■ **Short exercise**:
Copy the data below word for word, from the line containing "is (1625, 905)." through the line containing "Image resolution: width=1165", with both of those lines included.

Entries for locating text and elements
* * * * * * *
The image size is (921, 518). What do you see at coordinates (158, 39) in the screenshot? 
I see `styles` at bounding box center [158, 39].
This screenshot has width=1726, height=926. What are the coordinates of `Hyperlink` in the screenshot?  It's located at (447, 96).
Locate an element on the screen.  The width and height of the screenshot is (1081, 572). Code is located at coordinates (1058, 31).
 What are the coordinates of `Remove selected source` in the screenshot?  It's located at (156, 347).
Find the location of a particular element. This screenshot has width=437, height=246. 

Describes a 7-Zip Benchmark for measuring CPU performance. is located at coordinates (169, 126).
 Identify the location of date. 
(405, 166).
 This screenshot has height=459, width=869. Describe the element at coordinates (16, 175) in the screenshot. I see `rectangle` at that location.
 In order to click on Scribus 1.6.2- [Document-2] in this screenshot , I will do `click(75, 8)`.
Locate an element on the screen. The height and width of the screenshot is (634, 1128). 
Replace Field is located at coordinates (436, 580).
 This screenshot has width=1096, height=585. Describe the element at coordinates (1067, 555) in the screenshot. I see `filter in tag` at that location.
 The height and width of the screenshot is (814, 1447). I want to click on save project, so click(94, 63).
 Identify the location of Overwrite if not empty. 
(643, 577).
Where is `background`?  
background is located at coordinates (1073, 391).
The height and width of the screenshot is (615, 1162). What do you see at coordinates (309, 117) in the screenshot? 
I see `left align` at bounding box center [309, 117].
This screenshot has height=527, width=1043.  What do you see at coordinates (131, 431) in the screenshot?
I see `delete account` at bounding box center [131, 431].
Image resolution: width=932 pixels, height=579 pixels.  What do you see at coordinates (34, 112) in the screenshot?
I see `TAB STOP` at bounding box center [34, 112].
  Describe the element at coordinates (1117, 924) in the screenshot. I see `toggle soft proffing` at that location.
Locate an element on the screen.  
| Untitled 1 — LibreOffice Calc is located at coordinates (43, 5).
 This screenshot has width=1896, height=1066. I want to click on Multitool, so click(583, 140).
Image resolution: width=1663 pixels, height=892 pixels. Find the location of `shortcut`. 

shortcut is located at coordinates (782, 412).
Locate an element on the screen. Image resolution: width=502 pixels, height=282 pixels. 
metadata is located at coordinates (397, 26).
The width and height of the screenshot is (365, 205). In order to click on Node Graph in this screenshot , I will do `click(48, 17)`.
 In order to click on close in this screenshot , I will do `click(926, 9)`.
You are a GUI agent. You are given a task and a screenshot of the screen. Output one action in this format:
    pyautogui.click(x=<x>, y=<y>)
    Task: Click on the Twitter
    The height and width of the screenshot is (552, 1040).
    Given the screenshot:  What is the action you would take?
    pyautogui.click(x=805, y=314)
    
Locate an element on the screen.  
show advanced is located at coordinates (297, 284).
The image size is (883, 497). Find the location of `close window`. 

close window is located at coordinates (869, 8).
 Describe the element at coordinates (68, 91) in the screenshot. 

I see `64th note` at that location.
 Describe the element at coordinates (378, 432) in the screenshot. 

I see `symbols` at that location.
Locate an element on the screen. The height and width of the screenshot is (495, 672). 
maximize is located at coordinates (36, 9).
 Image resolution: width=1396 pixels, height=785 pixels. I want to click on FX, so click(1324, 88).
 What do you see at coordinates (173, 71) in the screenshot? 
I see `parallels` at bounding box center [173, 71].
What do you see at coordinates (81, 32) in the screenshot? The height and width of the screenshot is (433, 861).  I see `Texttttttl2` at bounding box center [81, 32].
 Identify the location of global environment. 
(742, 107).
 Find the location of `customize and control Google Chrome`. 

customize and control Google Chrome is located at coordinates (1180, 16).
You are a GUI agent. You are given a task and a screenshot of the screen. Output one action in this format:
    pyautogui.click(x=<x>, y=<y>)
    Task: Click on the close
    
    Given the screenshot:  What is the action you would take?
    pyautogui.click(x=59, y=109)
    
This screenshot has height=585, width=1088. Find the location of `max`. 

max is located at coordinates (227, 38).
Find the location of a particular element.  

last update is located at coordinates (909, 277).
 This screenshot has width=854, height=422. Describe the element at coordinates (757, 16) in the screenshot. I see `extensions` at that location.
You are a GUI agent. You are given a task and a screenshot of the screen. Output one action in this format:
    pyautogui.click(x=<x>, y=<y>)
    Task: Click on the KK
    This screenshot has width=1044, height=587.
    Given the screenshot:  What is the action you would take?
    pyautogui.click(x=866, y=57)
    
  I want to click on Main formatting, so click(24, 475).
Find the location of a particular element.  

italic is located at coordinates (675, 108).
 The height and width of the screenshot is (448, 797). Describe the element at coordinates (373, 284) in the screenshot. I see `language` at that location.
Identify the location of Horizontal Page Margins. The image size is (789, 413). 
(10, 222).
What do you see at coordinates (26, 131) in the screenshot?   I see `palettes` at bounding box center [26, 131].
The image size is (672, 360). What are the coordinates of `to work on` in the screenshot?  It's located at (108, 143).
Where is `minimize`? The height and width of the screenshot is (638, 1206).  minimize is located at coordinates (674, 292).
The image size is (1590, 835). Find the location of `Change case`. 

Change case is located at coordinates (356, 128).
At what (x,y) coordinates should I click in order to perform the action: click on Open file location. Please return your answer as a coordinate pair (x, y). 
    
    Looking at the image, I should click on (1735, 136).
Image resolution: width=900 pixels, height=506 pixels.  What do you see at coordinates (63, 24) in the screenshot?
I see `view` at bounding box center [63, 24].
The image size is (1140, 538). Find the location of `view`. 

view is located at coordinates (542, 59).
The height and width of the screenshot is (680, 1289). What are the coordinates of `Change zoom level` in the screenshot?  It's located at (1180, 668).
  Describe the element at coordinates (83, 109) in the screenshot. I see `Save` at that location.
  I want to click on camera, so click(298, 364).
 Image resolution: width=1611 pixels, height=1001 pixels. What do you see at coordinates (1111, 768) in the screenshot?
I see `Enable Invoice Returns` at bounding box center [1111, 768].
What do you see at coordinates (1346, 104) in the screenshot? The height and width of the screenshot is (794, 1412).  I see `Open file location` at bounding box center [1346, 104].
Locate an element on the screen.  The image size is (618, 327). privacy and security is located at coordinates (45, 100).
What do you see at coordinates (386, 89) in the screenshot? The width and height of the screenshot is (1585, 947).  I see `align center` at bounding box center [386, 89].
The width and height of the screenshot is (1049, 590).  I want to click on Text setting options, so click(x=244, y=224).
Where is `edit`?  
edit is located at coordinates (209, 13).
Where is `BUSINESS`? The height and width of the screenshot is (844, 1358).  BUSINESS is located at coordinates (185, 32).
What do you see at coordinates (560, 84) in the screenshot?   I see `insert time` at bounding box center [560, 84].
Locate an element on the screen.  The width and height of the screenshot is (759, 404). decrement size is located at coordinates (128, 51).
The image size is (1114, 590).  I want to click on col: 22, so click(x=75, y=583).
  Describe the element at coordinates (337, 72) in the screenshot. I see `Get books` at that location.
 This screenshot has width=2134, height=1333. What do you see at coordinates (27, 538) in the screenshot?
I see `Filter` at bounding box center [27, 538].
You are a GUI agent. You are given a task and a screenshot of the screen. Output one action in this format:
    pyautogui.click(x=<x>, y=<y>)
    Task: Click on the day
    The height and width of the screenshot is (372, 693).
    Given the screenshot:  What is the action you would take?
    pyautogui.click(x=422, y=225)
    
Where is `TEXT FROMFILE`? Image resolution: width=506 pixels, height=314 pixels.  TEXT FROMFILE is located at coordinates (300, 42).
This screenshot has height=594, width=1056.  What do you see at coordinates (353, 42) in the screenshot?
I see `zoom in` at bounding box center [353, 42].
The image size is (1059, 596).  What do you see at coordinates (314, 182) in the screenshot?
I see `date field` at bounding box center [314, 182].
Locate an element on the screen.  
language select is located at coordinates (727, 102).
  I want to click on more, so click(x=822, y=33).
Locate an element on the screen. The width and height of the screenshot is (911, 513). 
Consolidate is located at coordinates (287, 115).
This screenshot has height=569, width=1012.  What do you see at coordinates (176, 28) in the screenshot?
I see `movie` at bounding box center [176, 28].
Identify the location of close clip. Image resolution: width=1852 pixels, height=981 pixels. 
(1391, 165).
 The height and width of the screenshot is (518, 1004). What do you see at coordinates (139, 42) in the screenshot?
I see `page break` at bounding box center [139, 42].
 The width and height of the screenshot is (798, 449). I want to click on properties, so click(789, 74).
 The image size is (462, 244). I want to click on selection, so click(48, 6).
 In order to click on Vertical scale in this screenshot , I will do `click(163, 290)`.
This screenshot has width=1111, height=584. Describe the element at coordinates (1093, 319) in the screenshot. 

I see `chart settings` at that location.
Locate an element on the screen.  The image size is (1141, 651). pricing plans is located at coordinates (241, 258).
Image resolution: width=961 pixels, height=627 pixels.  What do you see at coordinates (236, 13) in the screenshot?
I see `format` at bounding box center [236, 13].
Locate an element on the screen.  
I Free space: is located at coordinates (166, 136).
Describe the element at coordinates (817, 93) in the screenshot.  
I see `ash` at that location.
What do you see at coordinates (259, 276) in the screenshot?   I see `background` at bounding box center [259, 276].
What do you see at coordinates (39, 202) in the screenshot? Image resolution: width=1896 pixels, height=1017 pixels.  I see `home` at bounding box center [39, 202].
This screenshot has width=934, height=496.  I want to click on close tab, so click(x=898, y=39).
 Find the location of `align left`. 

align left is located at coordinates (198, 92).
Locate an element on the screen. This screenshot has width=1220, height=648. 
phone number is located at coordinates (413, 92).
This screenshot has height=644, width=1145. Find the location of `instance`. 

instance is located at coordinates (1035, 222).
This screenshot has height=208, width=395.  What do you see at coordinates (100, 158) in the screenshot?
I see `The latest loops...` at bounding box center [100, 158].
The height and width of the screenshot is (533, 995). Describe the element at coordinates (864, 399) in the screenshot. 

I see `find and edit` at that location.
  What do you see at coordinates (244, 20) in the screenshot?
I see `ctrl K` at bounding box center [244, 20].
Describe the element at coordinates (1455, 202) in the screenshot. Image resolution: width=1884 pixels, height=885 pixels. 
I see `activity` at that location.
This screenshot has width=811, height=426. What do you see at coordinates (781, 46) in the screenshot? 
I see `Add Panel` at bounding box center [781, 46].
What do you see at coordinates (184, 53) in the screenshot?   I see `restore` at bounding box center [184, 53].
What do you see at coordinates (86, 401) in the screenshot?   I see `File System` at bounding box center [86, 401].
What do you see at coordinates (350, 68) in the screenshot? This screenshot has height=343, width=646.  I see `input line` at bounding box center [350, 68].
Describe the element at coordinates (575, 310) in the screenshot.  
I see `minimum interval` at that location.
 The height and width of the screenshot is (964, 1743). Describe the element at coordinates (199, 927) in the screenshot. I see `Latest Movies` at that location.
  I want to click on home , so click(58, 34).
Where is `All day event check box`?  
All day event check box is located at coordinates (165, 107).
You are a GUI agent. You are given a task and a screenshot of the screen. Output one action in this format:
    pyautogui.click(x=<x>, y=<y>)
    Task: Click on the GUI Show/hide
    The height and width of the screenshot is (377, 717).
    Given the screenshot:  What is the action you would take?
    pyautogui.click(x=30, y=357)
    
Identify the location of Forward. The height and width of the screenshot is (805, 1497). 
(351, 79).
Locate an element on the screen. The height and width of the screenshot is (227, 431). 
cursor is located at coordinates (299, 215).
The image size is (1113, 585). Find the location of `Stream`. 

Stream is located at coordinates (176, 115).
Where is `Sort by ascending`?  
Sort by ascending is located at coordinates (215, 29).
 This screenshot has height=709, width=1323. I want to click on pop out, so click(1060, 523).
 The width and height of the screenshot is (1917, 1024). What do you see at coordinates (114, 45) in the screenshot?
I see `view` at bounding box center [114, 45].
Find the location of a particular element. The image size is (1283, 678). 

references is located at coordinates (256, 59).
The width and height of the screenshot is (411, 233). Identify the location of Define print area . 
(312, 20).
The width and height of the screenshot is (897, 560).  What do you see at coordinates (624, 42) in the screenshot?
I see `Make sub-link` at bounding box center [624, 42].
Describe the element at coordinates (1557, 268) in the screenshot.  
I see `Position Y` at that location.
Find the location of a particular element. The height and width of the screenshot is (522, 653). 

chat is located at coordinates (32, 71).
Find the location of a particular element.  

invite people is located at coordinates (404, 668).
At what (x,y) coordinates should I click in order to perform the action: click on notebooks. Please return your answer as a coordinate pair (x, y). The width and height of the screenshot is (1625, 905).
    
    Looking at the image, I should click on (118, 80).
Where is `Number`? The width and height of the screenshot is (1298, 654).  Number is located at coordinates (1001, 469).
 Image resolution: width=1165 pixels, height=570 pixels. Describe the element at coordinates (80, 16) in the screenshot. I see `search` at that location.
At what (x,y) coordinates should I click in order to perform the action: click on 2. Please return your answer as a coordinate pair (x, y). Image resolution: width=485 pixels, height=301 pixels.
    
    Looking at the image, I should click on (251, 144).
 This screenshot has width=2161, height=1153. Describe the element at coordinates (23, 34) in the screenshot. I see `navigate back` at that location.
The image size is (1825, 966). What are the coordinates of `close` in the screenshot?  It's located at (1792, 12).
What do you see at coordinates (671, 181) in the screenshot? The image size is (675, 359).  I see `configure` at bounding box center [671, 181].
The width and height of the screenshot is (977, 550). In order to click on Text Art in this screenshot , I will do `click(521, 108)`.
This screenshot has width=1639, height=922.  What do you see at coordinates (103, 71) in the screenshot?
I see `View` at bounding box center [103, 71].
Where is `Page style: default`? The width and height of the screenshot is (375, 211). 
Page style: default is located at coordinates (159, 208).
* * * * * * *
■ **Solution to this task**:
At what (x,y) coordinates should I click in order to perform the action: click on notebooks. Please return your answer as a coordinate pair (x, y). The width and height of the screenshot is (1625, 905).
    
    Looking at the image, I should click on (118, 80).
Where is `Number`? The width and height of the screenshot is (1298, 654).  Number is located at coordinates (1001, 469).
 Image resolution: width=1165 pixels, height=570 pixels. Describe the element at coordinates (80, 16) in the screenshot. I see `search` at that location.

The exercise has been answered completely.